TOKYO (Reuters) - Japan’s Nikkei average climbed 1.3 percent to its highest level in nearly three weeks above 9,000 on Friday after the Federal Reserve launched new stimulus for the U.S. economy.
The fresh dose of U.S. stimulus boosted risk appetite as beaten-down cyclicals such as miners and shippers, which have a relatively higher correlation with the health of the economy, rallied the hardest.
The mining sector .IMING.T jumped 3.7 percent, while shippers .ISHIP.T rose 4.6 percent and steelmakers .ISTEL.T gained 2.9 percent.
The Nikkei had advanced 119.58 points to 9,114.73 by midmorning, breaking above its 200-day moving average at 9,002.78 and the 23.6 percent retracement of its rally from July 25 to August 20 at 9,012.
“We are somewhere between 2 and 2.5 to 1 (buy to sell orders). A decent amount of flow, I would say ... not much hedge fund money but long-only primarily,” a senior dealer at a foreign bank said.
”The thing we are watching is the currency. Japan is going to continue to underperform so long as the currency strengthens.
The open question is whether the Bank of Japan is going to step in and actually does something to the currency.”
He said the other question was whether the BOJ would follow its U.S. and European counterparts to offer further monetary easing at its meeting next week.
The Nikkei is up 7.8 percent this year, underperforming a 16.1 percent gain in the U.S. S&P 500 .INX and an 11.4 percent rise in the pan-European STOXX Europe 600.
The yen hit a seven-month high of 77.13 per dollar on Wednesday, and was quoted at 77.65 yen on Friday. A stronger yen is usually a negative factor for exporters.
The broader Topix index rose 1.3 percent to 753.52.

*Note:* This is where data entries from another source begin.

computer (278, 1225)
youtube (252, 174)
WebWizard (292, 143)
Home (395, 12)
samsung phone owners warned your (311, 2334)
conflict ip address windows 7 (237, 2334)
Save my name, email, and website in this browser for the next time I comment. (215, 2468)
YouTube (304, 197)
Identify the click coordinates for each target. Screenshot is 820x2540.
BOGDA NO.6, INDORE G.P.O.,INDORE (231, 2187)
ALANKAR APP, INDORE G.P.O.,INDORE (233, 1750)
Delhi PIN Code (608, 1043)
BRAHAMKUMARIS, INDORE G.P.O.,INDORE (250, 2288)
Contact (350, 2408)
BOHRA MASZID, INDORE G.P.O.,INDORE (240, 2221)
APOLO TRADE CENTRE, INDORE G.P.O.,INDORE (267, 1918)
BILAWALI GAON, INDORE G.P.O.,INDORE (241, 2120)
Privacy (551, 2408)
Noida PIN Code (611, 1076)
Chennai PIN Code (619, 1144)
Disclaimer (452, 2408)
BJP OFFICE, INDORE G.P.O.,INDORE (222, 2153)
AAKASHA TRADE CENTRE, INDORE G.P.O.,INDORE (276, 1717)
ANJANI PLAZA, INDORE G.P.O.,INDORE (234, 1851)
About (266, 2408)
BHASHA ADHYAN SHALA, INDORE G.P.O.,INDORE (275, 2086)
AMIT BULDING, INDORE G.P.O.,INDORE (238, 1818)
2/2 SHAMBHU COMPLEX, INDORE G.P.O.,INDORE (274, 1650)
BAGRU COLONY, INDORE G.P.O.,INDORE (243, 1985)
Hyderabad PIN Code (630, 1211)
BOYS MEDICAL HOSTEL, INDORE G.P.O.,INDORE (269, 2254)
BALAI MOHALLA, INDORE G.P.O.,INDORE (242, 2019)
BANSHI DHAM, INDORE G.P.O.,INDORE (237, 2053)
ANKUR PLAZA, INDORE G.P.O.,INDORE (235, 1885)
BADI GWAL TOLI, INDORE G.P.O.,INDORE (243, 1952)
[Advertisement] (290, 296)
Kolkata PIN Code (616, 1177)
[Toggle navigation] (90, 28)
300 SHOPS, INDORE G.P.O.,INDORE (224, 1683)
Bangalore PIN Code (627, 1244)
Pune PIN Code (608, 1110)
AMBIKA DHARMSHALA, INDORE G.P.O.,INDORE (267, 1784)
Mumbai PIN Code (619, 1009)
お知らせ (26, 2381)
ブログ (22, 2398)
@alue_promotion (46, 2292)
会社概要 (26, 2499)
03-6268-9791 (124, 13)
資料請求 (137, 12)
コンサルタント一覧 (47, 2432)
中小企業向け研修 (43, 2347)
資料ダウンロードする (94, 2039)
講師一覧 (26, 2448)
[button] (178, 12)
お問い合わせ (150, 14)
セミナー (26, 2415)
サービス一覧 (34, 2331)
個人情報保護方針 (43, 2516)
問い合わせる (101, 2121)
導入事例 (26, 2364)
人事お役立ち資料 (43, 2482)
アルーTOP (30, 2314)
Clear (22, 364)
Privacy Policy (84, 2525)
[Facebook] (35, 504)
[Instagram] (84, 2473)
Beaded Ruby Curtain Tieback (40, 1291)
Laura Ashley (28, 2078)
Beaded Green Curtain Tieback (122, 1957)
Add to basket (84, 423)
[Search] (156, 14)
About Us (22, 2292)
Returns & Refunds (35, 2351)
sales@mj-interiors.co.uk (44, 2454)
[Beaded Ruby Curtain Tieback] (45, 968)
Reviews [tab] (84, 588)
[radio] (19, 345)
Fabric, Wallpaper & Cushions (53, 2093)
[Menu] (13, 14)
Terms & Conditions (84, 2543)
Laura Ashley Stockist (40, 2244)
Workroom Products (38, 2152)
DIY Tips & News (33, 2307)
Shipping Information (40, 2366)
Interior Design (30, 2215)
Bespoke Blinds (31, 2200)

Japan’s top investment bank Nomura Holdings (8604.T) rose 3.5 percent after it said it had restructured the management team at its U.S. equities group, which comes a week after it announced a plan to scale back its traditional stock trading businesses worldwide.
Other gainers included Hitachi Ltd (6501.T), which added 3.1 percent after Japan’s biggest industrial electronics company said it would increase its first-half dividend to 5 yen per share from 3 yen a year earlier.
But convenience store operator Seven & I Holdings Co Ltd (3382.T) shed 2.1 percent after the Nikkei business daily said the company’s operating profit for March-August would likely fall 2 percent to 147 billion yen, marking its first decline for the period in three years.